Speaking of which, where's aspier?
Mayor of Moronia
08-18-2006, 07:59 PM
Poetinhat
You understand! Bless you my child.
Mayor of Moronia
08-18-2006, 08:00 PM
e.e.cummings
somewhere i have never travelled,gladly beyond
any experience,your eyes have their silence:
in your most frail gesture are things which enclose me,
or which i cannot touch because they are too near
your slightest look easily will unclose me
though i have closed myself as fingers,
you open always petal by petal myself as Spring opens
(touching skilfully,mysteriously) her first rose
or if your wish be to close me,i and
my life will shut very beautifully, suddenly,
as when the heart of this flower imagines
the snow carefully everywhere descending;
nothing which we are to perceive in this world equals
the power of your intense fragility: whose texture
compels me with the color of its countries,
rendering death and forever with each breathing
(i do not know what it is about you that closes
and opens; only something in me understands
the voice of your eyes is deeper than all roses)
nobody,not even the rain, has such small hands
laurel29
08-18-2006, 08:01 PM
I'm going to have to admit that I'm an ignoramus now...what? You lost me. I could pretend I'm smart and go look that up, but I'm afraid I don't have the time. (I'm supposed to be packed already :( ) What the heck is a Chatauqua? It has been so long since I read Huck Finn but I'm assuming your talking religious revival? Saving souls of murdering pirates is an excercise in futility? Is this what you are getting at? I'm still a bit confused as to what that had to do with why people write poetry? I'm not being sacrcastic or snippy, by the way, I really just don't understand where it came from.
Mayor of Moronia
08-18-2006, 08:04 PM
KTC
Dont apologize. No need for it. I'm an unrepentent horsethief and pirate.
Mayor of Moronia
08-18-2006, 08:10 PM
laurel
Years ago, here in Moronia By The Bay, a boutique owner placed a painting in the window of her store. I studied it for weeks and could make no sense of it. Then one day the scene materialized out of what had seemed to me an amorphous glob of paint. Then I was amazed I had failed to see what was so obvious.
Paint
08-18-2006, 08:10 PM
My muse talks in poetry-speak, I write it.
I am a teacher of life, this is my medium, along with visual art. This is what I give back. Take it or leave it. I hope sometimes it is beautiful to you, it gives me joy.
When I write a poem that is sooo good to me it stays, repeating in my head for days.
I love it!
good thread!
did someone mention Aspier? I miss him!
laurel29
08-18-2006, 08:15 PM
laurel
Years ago, here in Moronia By The Bay, a boutique owner placed a painting in the window of her store. I studied it for weeks and could make no sense of it.

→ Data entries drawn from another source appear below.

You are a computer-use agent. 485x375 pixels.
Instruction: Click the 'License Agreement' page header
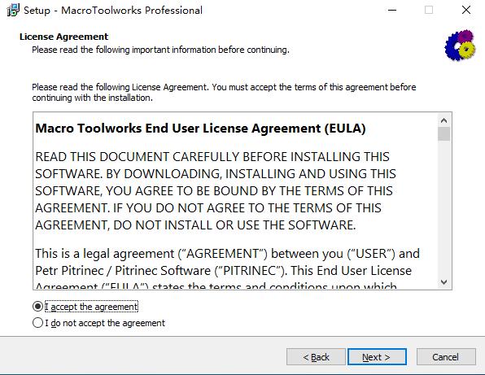(63, 37)
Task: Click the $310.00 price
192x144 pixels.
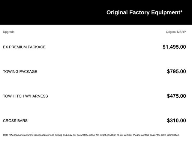Action: [176, 121]
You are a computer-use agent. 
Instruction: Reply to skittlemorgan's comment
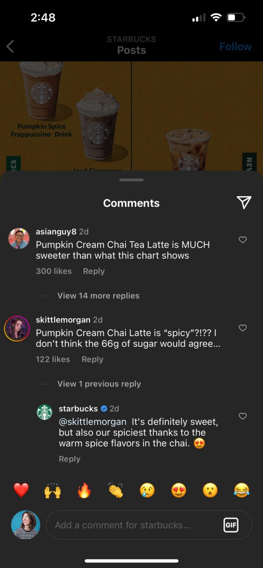[92, 359]
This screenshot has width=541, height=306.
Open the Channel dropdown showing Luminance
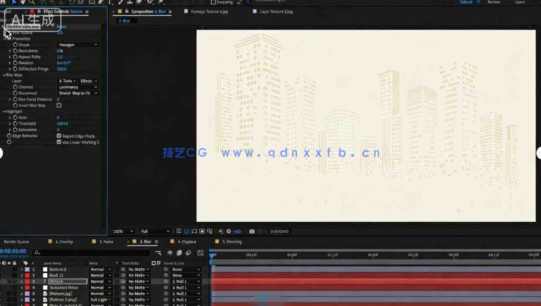pos(78,87)
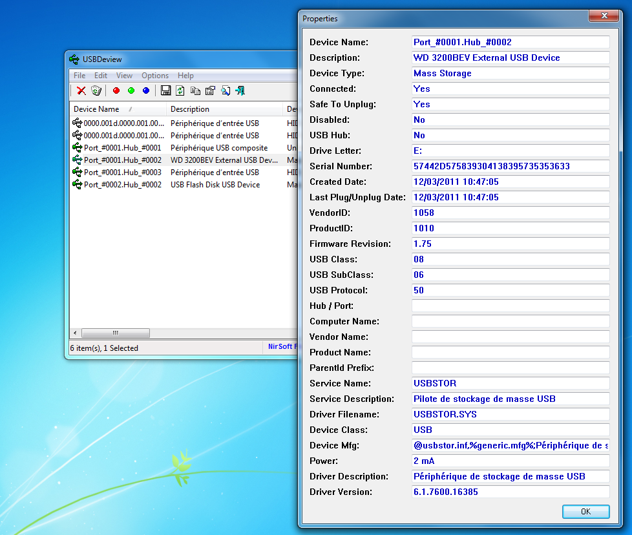Open the View menu

[x=124, y=76]
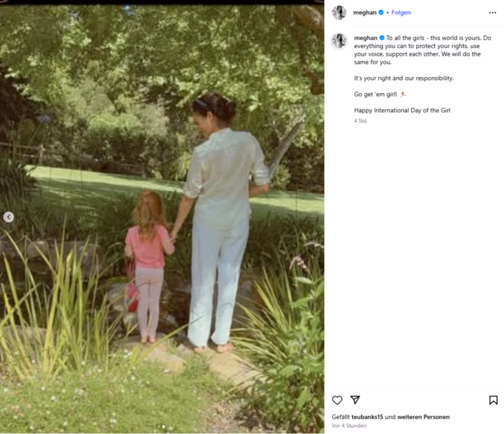Image resolution: width=504 pixels, height=434 pixels.
Task: Like the post with the heart icon
Action: pos(337,400)
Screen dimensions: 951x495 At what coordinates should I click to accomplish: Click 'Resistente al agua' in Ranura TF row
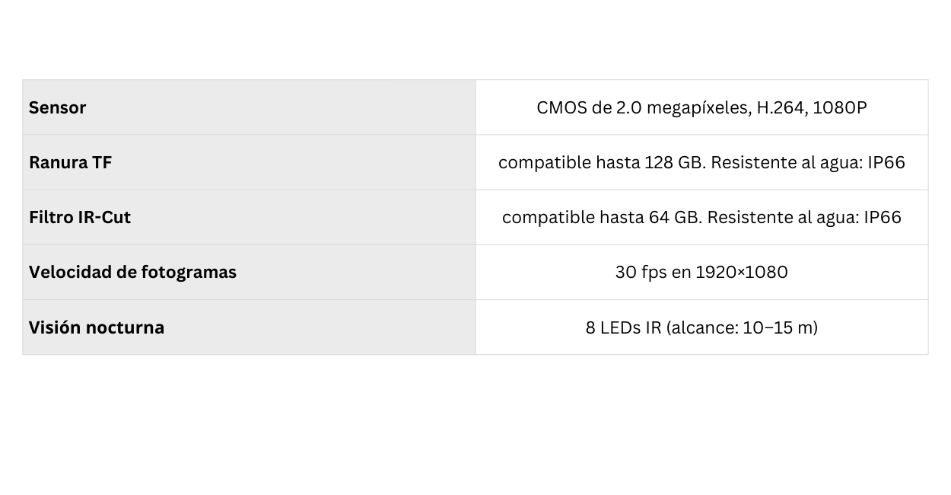coord(784,162)
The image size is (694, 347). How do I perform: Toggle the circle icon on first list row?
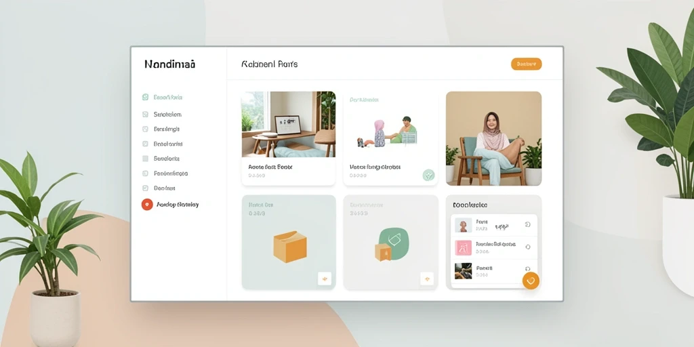527,225
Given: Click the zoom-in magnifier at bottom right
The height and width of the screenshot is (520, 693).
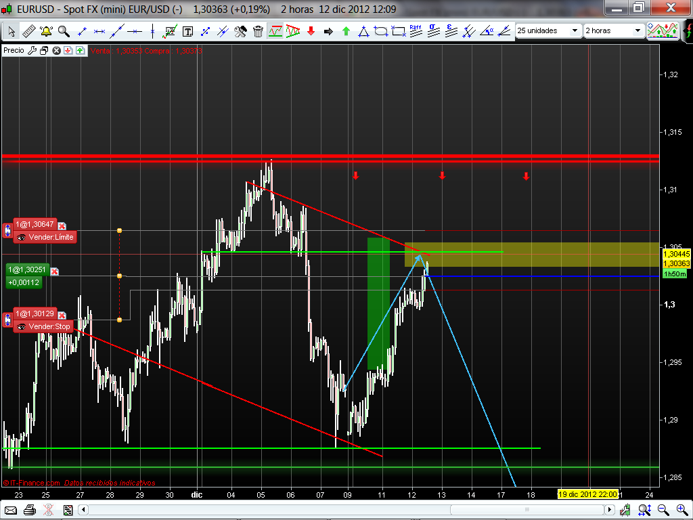Looking at the screenshot, I should pyautogui.click(x=682, y=510).
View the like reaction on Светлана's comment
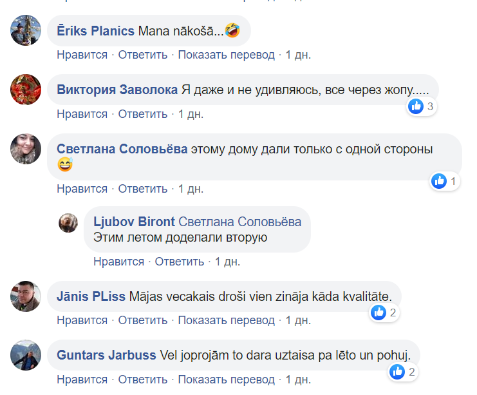The height and width of the screenshot is (395, 477). tap(444, 181)
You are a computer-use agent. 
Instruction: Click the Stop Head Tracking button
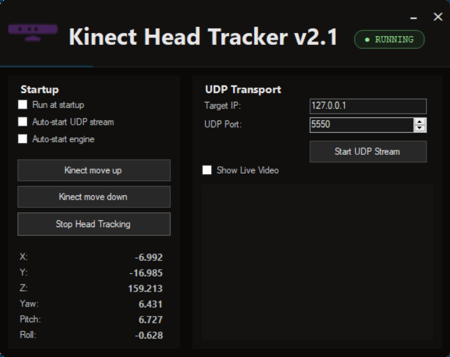[94, 224]
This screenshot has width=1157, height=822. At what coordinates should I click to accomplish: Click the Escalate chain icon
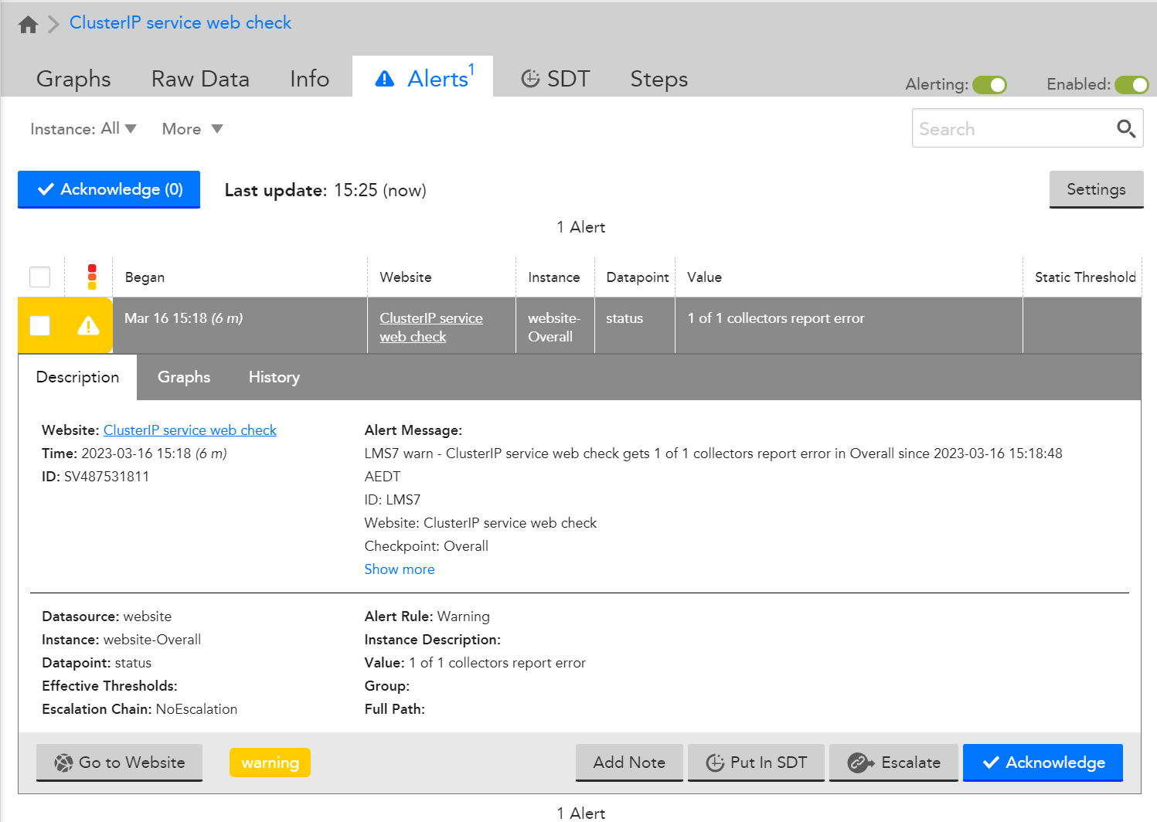[859, 763]

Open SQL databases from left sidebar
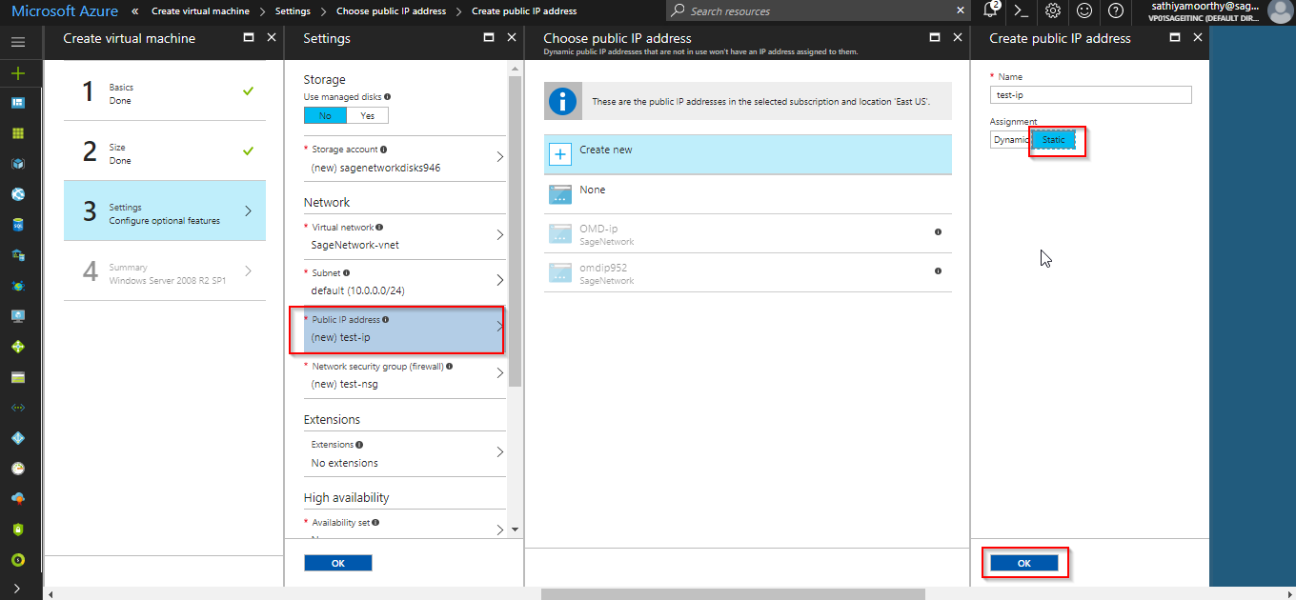(18, 225)
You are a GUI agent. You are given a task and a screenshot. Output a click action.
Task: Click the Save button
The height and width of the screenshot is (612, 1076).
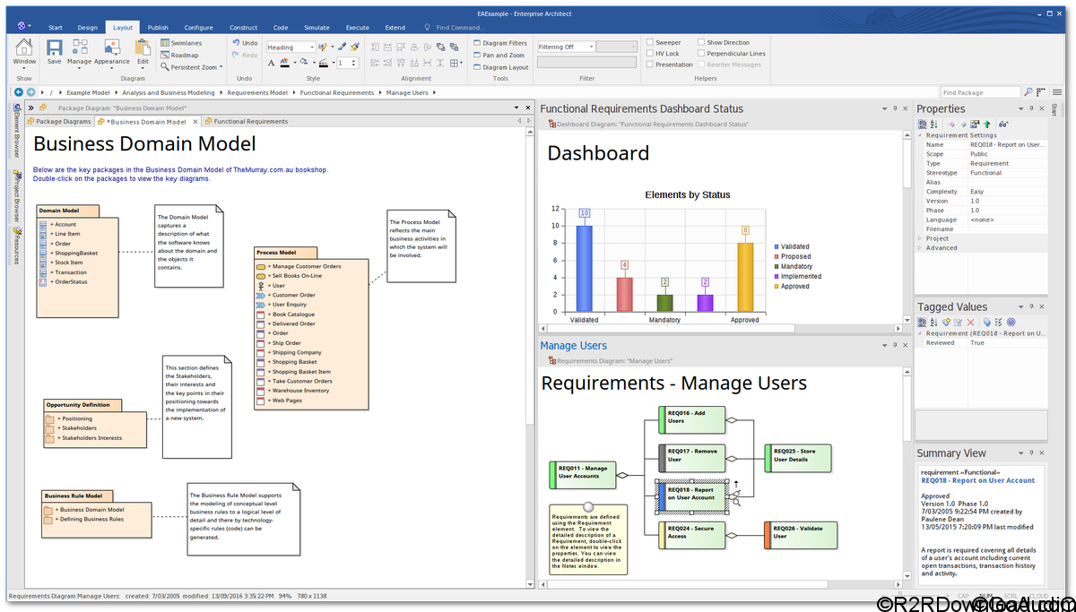click(x=54, y=51)
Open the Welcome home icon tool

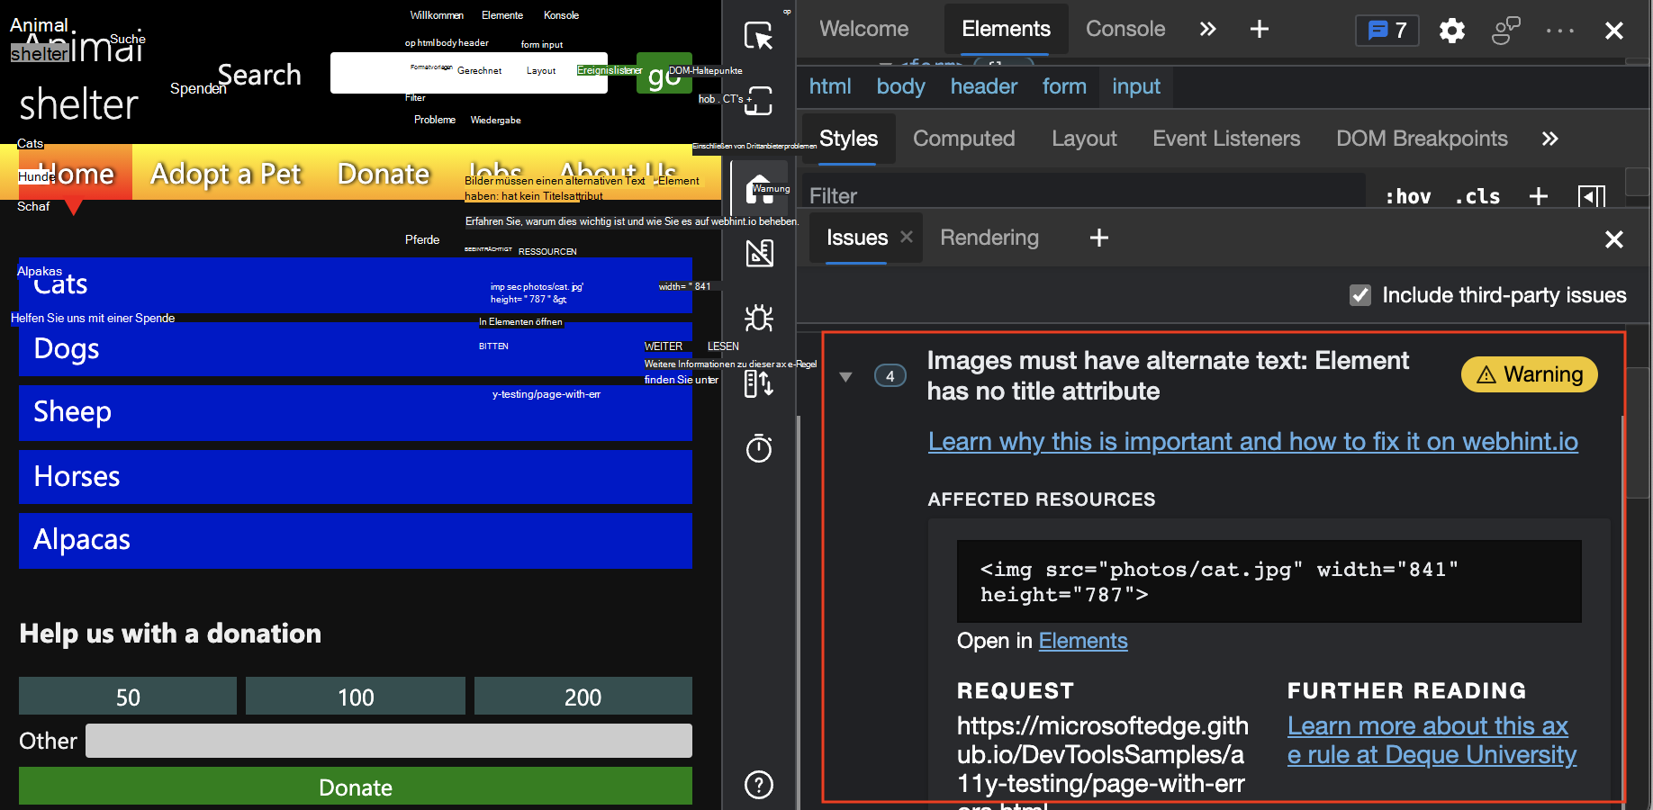pos(759,189)
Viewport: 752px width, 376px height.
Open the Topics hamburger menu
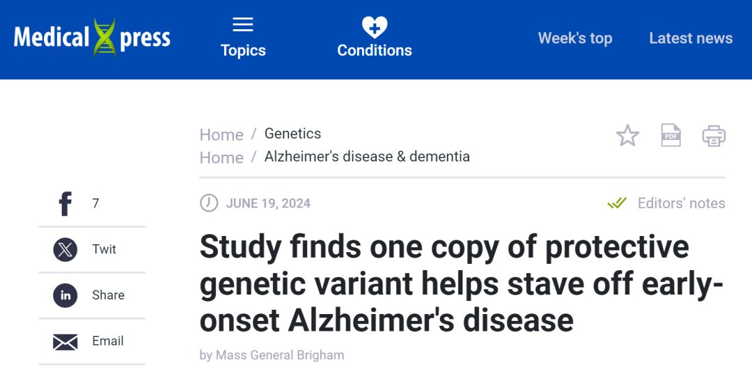243,25
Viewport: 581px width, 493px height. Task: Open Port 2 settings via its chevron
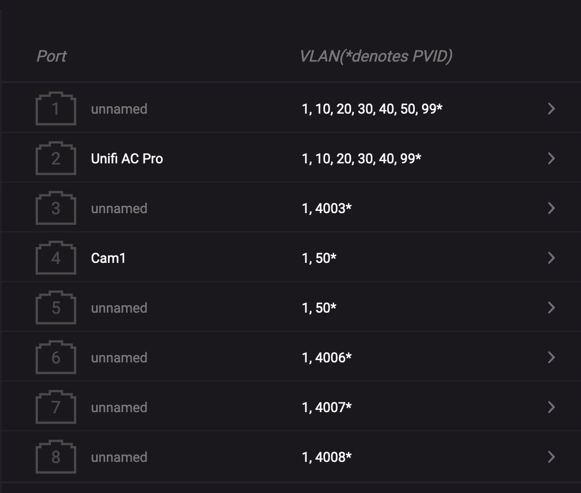click(551, 158)
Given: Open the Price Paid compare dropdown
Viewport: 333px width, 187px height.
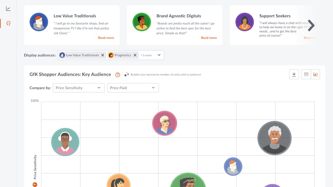Looking at the screenshot, I should (133, 88).
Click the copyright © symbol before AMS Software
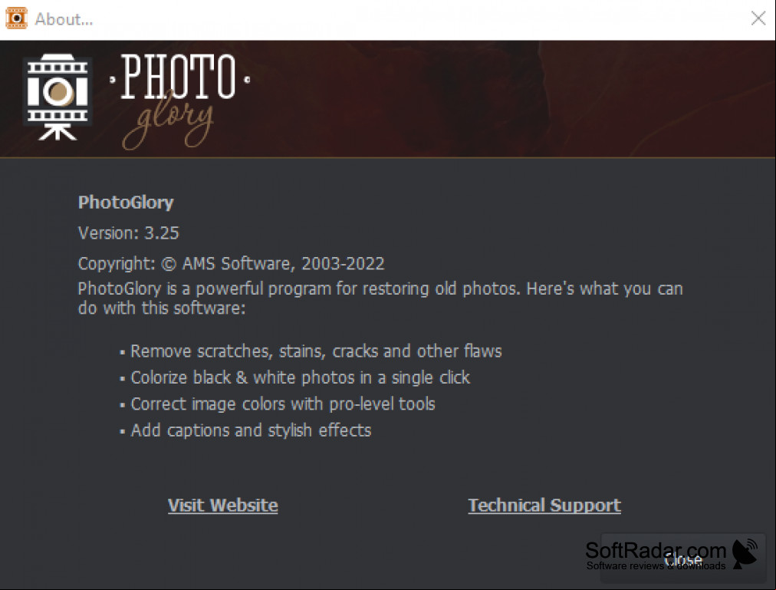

Then one day the scene materialized out of what had seemed to me an amorphous glob of paint. Then I was amazed I had failed to see what was so obvious. Oh well, I'm used to missing the obvious...I'm always thinking, it must be something more than that? Maybe that is my problem.
On topic- I thought of another reason I like to write poems (or sort of poems anyway). It helps me make word choices and build a better vocabulary. It also helps me see how to use fewer words to paint a picture and condense my description in a story.
Mayor of Moronia
08-18-2006, 08:40 PM
laurel
Exactly. Speeches never seem to fit on the cards we exchange. But poems do. It's like a can of condensed fields of flowers.